■ Input data:

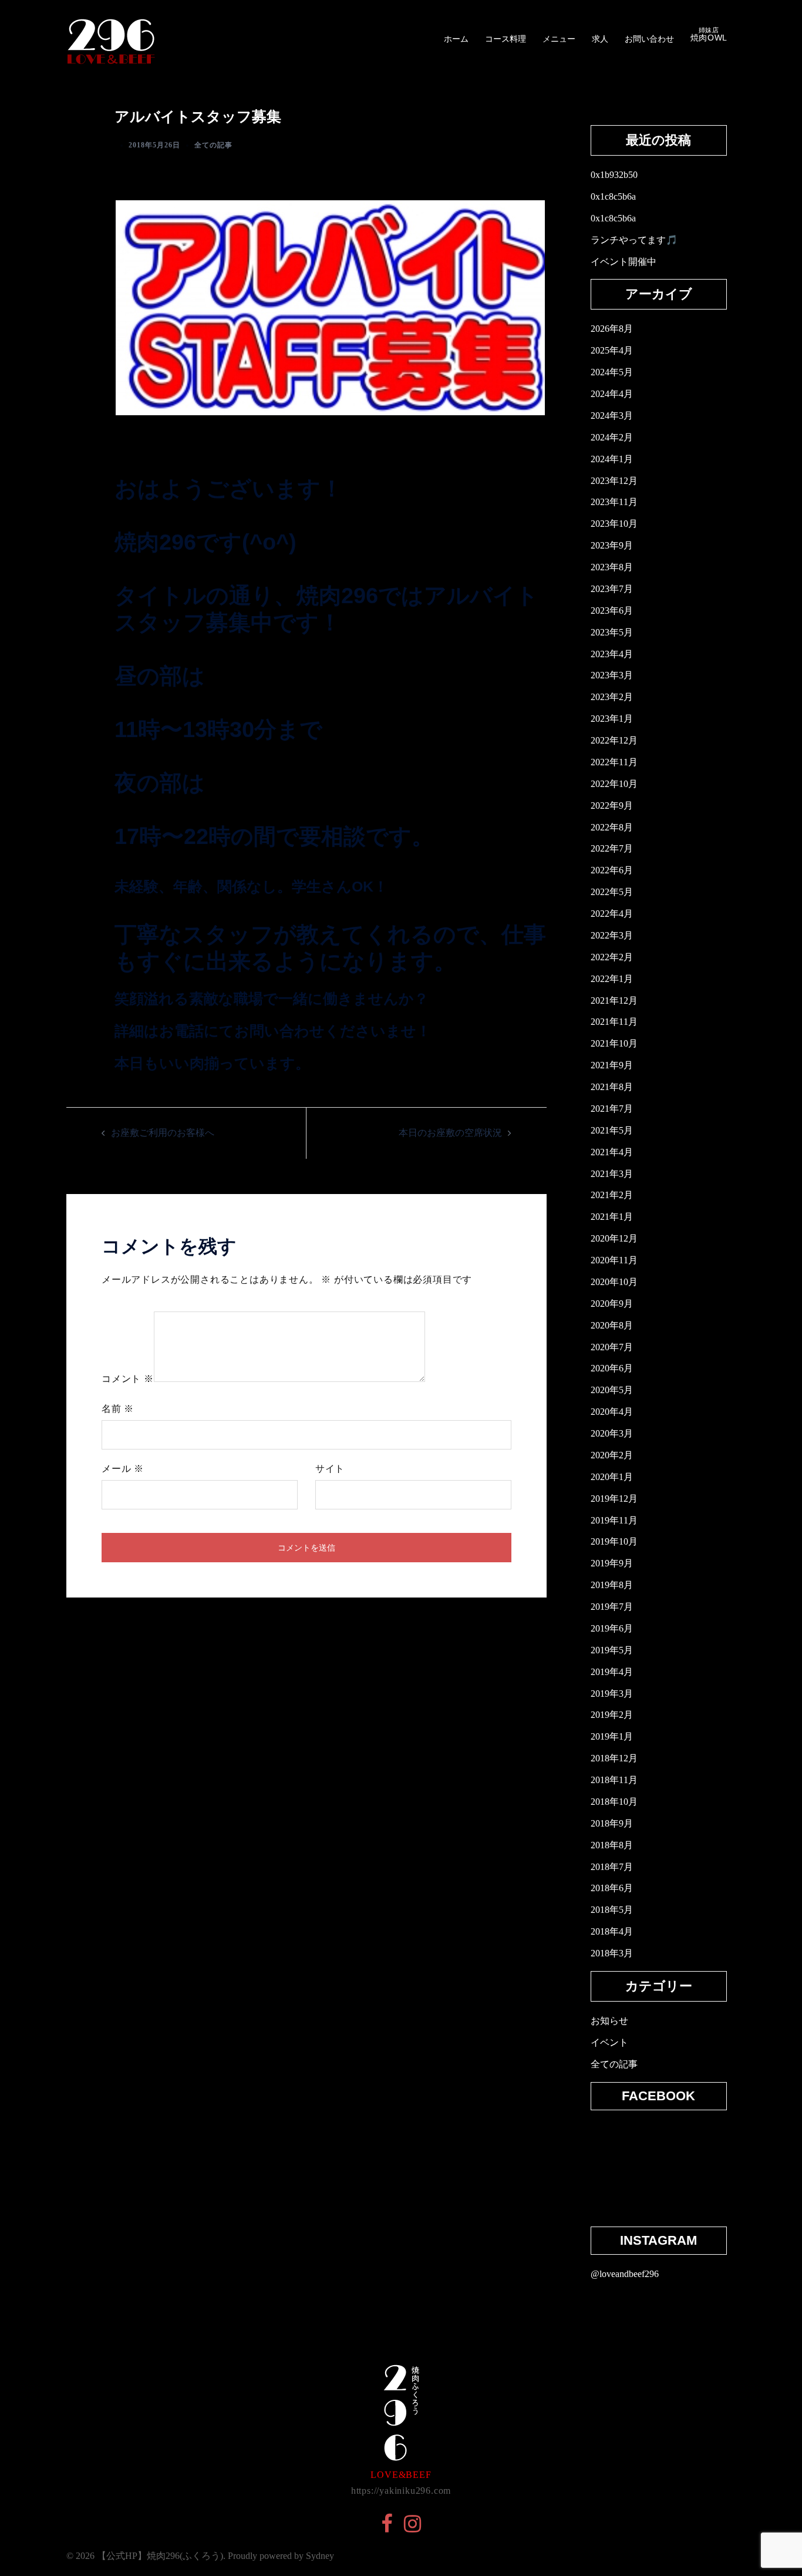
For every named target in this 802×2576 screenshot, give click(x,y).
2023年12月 (614, 481)
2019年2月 (612, 1715)
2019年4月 (612, 1672)
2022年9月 (612, 806)
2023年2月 (612, 697)
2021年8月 (612, 1087)
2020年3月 (612, 1433)
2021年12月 (614, 1000)
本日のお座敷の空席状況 (450, 1133)
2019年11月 (614, 1520)
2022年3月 (612, 935)
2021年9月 (612, 1065)
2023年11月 (614, 502)
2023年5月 (612, 632)
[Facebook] (386, 2528)
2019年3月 (612, 1694)
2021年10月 (614, 1043)
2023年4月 (612, 654)
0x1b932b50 (614, 175)
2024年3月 (612, 416)
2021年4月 (612, 1152)
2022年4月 (612, 914)
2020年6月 (612, 1368)
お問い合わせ (649, 38)
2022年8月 (612, 827)
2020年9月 (612, 1304)
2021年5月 (612, 1130)
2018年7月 (612, 1867)
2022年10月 (614, 784)
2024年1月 (612, 459)
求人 (600, 38)
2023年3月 (612, 675)
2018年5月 (612, 1910)
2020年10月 (614, 1282)
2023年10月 (614, 524)
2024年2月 (612, 437)
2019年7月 (612, 1607)
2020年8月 (612, 1325)
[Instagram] (412, 2528)
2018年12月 (614, 1758)
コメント (128, 1379)
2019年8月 (612, 1585)
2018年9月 (612, 1823)
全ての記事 (213, 145)
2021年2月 (612, 1195)
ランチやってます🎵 (634, 240)
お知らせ (609, 2021)
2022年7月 (612, 848)
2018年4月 (612, 1931)
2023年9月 (612, 545)
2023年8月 (612, 567)
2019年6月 (612, 1628)
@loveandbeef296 (625, 2274)
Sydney (320, 2556)
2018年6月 (612, 1888)
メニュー (558, 38)
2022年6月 (612, 870)
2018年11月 (614, 1780)
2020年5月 (612, 1390)
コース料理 (505, 38)
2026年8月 (612, 329)
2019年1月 (612, 1736)
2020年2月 (612, 1455)
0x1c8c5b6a (613, 196)
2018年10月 (614, 1802)
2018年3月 (612, 1953)
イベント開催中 (623, 262)
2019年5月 (612, 1650)
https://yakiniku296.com (401, 2491)
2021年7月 (612, 1109)
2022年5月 (612, 892)
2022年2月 (612, 957)
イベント (609, 2042)
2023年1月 (612, 719)
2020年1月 (612, 1477)
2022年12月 (614, 740)
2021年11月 (614, 1022)
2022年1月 (612, 979)
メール (123, 1469)
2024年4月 (612, 394)
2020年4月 (612, 1412)
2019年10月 (614, 1541)
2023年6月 (612, 611)
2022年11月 (614, 762)
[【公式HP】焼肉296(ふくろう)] (110, 38)
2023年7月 (612, 589)
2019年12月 (614, 1499)
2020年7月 (612, 1347)
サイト (330, 1469)
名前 (118, 1409)
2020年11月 (614, 1260)
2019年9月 (612, 1563)
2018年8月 (612, 1845)
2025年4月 (612, 350)
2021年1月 (612, 1217)
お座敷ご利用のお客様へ (162, 1133)
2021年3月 (612, 1174)
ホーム (456, 38)
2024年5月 (612, 372)
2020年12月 (614, 1238)
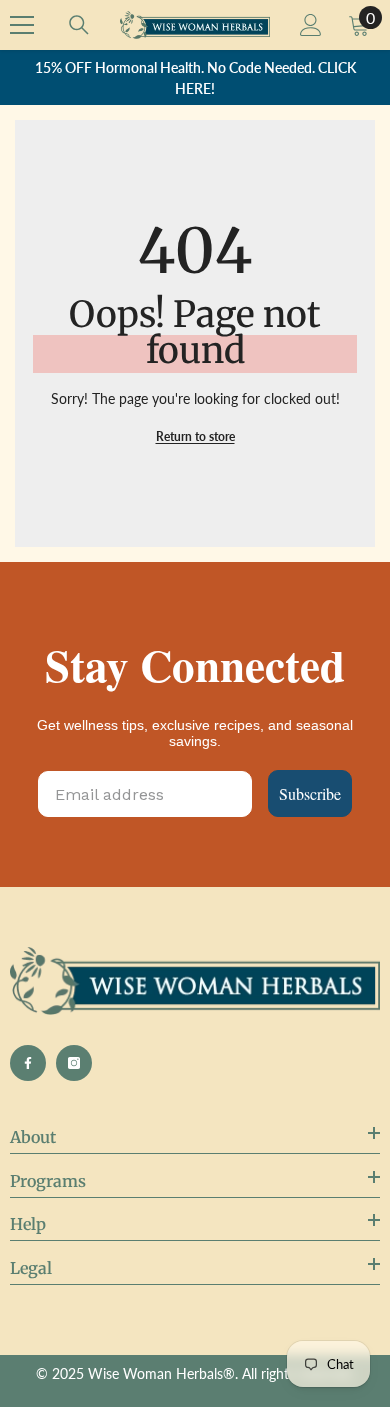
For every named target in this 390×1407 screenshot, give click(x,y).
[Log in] (311, 25)
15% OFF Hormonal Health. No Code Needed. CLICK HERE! (195, 78)
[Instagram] (74, 1063)
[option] (195, 77)
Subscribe (310, 793)
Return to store (195, 436)
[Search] (79, 25)
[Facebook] (28, 1063)
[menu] (22, 25)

■ Exercise: Once the pictures are set aside, copy the remaining text of every entry exactly.

■ Task result:
For every named target in this 802×2576 screenshot, give click(x,y).
2023年12月 (614, 481)
2019年2月 (612, 1715)
2019年4月 (612, 1672)
2022年9月 (612, 806)
2023年2月 (612, 697)
2021年8月 (612, 1087)
2020年3月 (612, 1433)
2021年12月 (614, 1000)
本日のお座敷の空席状況 (450, 1133)
2019年11月 (614, 1520)
2022年3月 (612, 935)
2021年9月 (612, 1065)
2023年11月 (614, 502)
2023年5月 (612, 632)
[Facebook] (386, 2528)
2019年3月 (612, 1694)
2021年10月 (614, 1043)
2023年4月 (612, 654)
0x1b932b50 (614, 175)
2024年3月 (612, 416)
2021年4月 (612, 1152)
2022年4月 (612, 914)
2020年6月 (612, 1368)
お問い合わせ (649, 38)
2022年8月 (612, 827)
2020年9月 (612, 1304)
2021年5月 (612, 1130)
2018年7月 (612, 1867)
2022年10月 (614, 784)
2024年1月 (612, 459)
求人 (600, 38)
2023年3月 (612, 675)
2018年5月 (612, 1910)
2020年10月 (614, 1282)
2023年10月 (614, 524)
2024年2月 (612, 437)
2019年7月 (612, 1607)
2020年8月 (612, 1325)
[Instagram] (412, 2528)
2018年12月 (614, 1758)
コメント (128, 1379)
2019年8月 (612, 1585)
2018年9月 (612, 1823)
全ての記事 (213, 145)
2021年2月 (612, 1195)
ランチやってます🎵 (634, 240)
お知らせ (609, 2021)
2022年7月 (612, 848)
2018年4月 (612, 1931)
2023年9月 (612, 545)
2023年8月 (612, 567)
2019年6月 (612, 1628)
@loveandbeef296 (625, 2274)
Sydney (320, 2556)
2018年6月 (612, 1888)
メニュー (558, 38)
2022年6月 (612, 870)
2018年11月 (614, 1780)
2020年5月 (612, 1390)
コース料理 (505, 38)
2026年8月 (612, 329)
2019年1月 (612, 1736)
2020年2月 (612, 1455)
0x1c8c5b6a (613, 196)
2018年10月 (614, 1802)
2018年3月 (612, 1953)
イベント開催中 (623, 262)
2019年5月 (612, 1650)
https://yakiniku296.com (401, 2491)
2021年7月 (612, 1109)
2022年5月 (612, 892)
2022年2月 (612, 957)
イベント (609, 2042)
2023年1月 (612, 719)
2020年1月 (612, 1477)
2022年12月 (614, 740)
2021年11月 (614, 1022)
2022年1月 (612, 979)
メール (123, 1469)
2024年4月 (612, 394)
2020年4月 (612, 1412)
2019年10月 (614, 1541)
2023年6月 (612, 611)
2022年11月 (614, 762)
[【公式HP】焼肉296(ふくろう)] (110, 38)
2023年7月 (612, 589)
2019年12月 (614, 1499)
2020年7月 (612, 1347)
サイト (330, 1469)
名前 (118, 1409)
2020年11月 (614, 1260)
2019年9月 (612, 1563)
2018年8月 (612, 1845)
2025年4月 (612, 350)
2021年1月 (612, 1217)
お座敷ご利用のお客様へ (162, 1133)
2021年3月 (612, 1174)
ホーム (456, 38)
2024年5月 (612, 372)
2020年12月 (614, 1238)
For every named target in this 390×1407 screenshot, give click(x,y).
[Log in] (311, 25)
15% OFF Hormonal Health. No Code Needed. CLICK HERE! (195, 78)
[Instagram] (74, 1063)
[option] (195, 77)
Subscribe (310, 793)
Return to store (195, 436)
[Search] (79, 25)
[Facebook] (28, 1063)
[menu] (22, 25)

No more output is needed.